Building a rendering HTML/CSS rendering engine is no easy job. Congratulations! I'm curious how were you able to pull this off? What documentations were helpful and what was your inspiration? I'm in awe and wat to learn more about this initiative.
At first, my plan was simple. I wanted to make an HTML rendering library. But soon, I realized it could be even more useful if it focused on paged output so I could make PDFs directly. C and C++ do not have an HTML-to-PDF library that is not a full web engine. I started coding and thought I could finish in a year by working a few hours each day. But reality came fast. HTML and CSS are much harder than SVG, and even small things caused big problems.
I studied KHTML and WebKit to see how real HTML and CSS engines work. The official specs were very helpful. Slowly, everything started to come together. It felt like discovering a hidden world behind the web pages we see every day.
The hardest part has been TableLayout. Tables look simple, but handling row and column spans, nested tables, alignment, page breaks, and box calculations was very hard. I spent many hours fixing layout bugs that only appeared in some situations. It was frustrating, humbling, and also very satisfying when it worked.
I am still learning and improving. I hope other people enjoy PlutoPrint and PlutoBook as much as I do.
Quick question:
1. I see you've hand-written parsers yourself both css & html, why not use existing parsers? was minimizing dependencies one of your goals?
2. Does the project recongnize headers / footers and other such @page css rules?
3. Fragmentation(pagination) logic has a huge set of challenges (at least from what I read about Chrome implementing fragmentation) - did you come across this? - https://developer.chrome.com/docs/chromium/renderingng-fragm....
Was fragmentation logic really that difficult to implement?
1. The documentation for HTML and CSS parsers is pretty straightforward and easier to implement, so I thought it was better to write them myself.
2. It fully supports margin boxes (headers and footers) using properties like @top-left and @bottom-center inside @page rules. You can see more here: https://github.com/plutoprint/plutobook/blob/main/FEATURES.m...
3. Yes, I did come across this. Fragmentation logic is as difficult as it sounds. Right now PlutoBook works with a single, consistent page size throughout a document and does not support named pages, which simplifies things a lot.

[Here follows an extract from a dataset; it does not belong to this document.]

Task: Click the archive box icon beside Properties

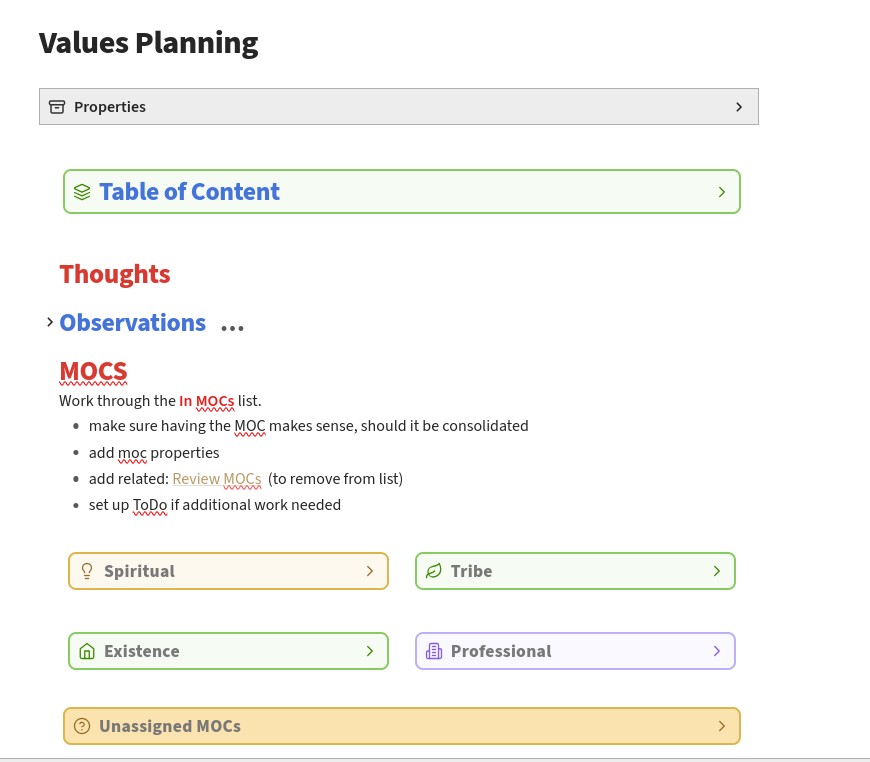Action: 57,107
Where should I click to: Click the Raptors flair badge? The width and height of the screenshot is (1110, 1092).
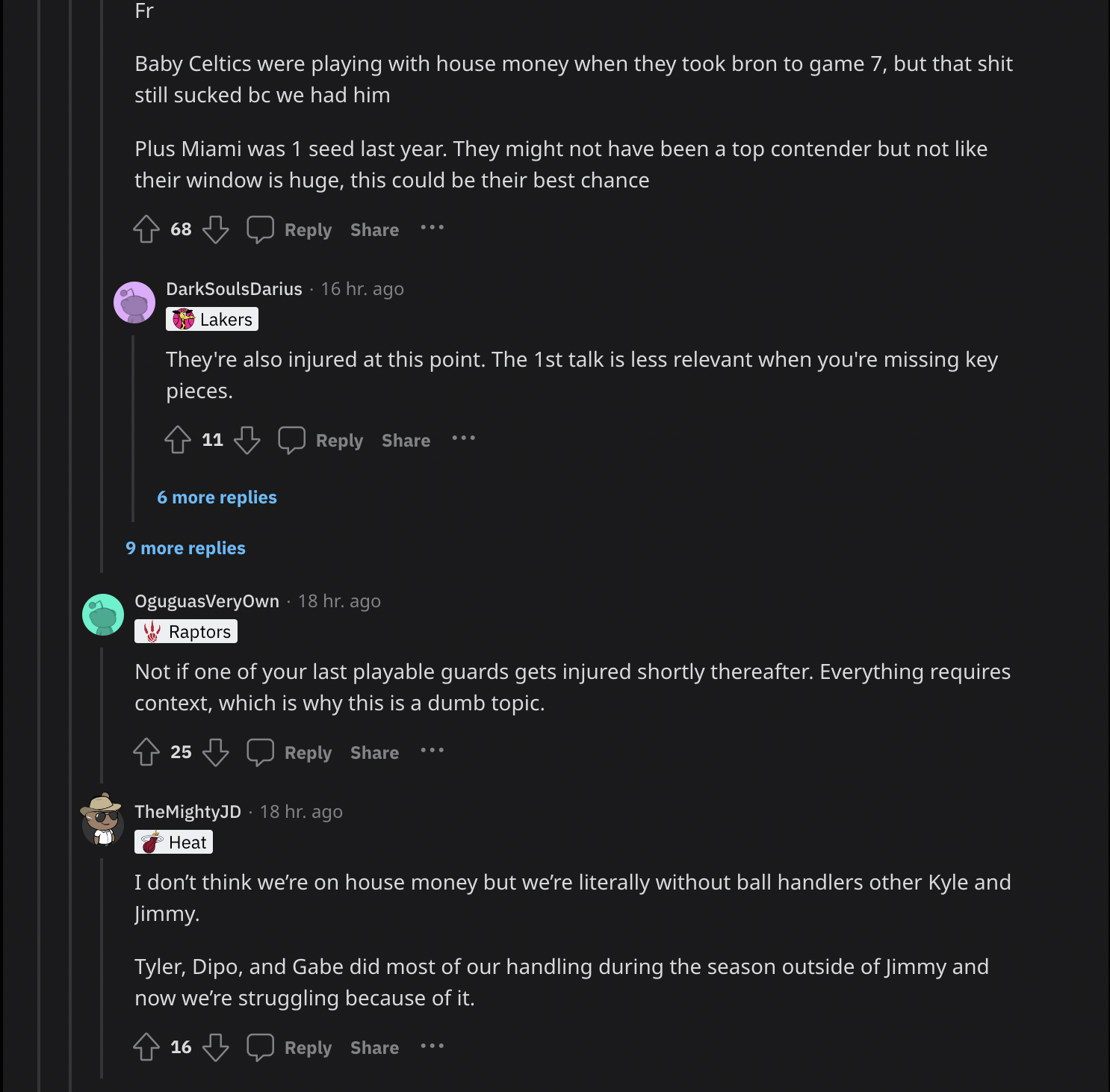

Feel free to contact me via email if you have more questions.
First of all, big congratulations on pulling this off! Creating an HTML rendering app that exports to PDF is no simple task—it’s a massive effort. Thank you for sharing this, I’ll definitely check it out. If you could also provide ready-to-use executables (especially for Windows), that would be a huge help.
Just a small suggestion:
Since you’re well-versed in both C++ and HTML technologies, would you be interested in contributing to wkhtmltopdf? It’s one of the most widely used tools for generating PDFs, especially in Odoo ERP for production websites. Your contribution there would be a tremendous benefit to the community.
Thanks again!
There's also https://github.com/odoo/paper-muncher from Odoo S.A. (an open core ERP vendor) that seems to go into a good direction.
Shouldn’t this be a URL like https://example.com
Also, is there support for creating a linkable table of contents?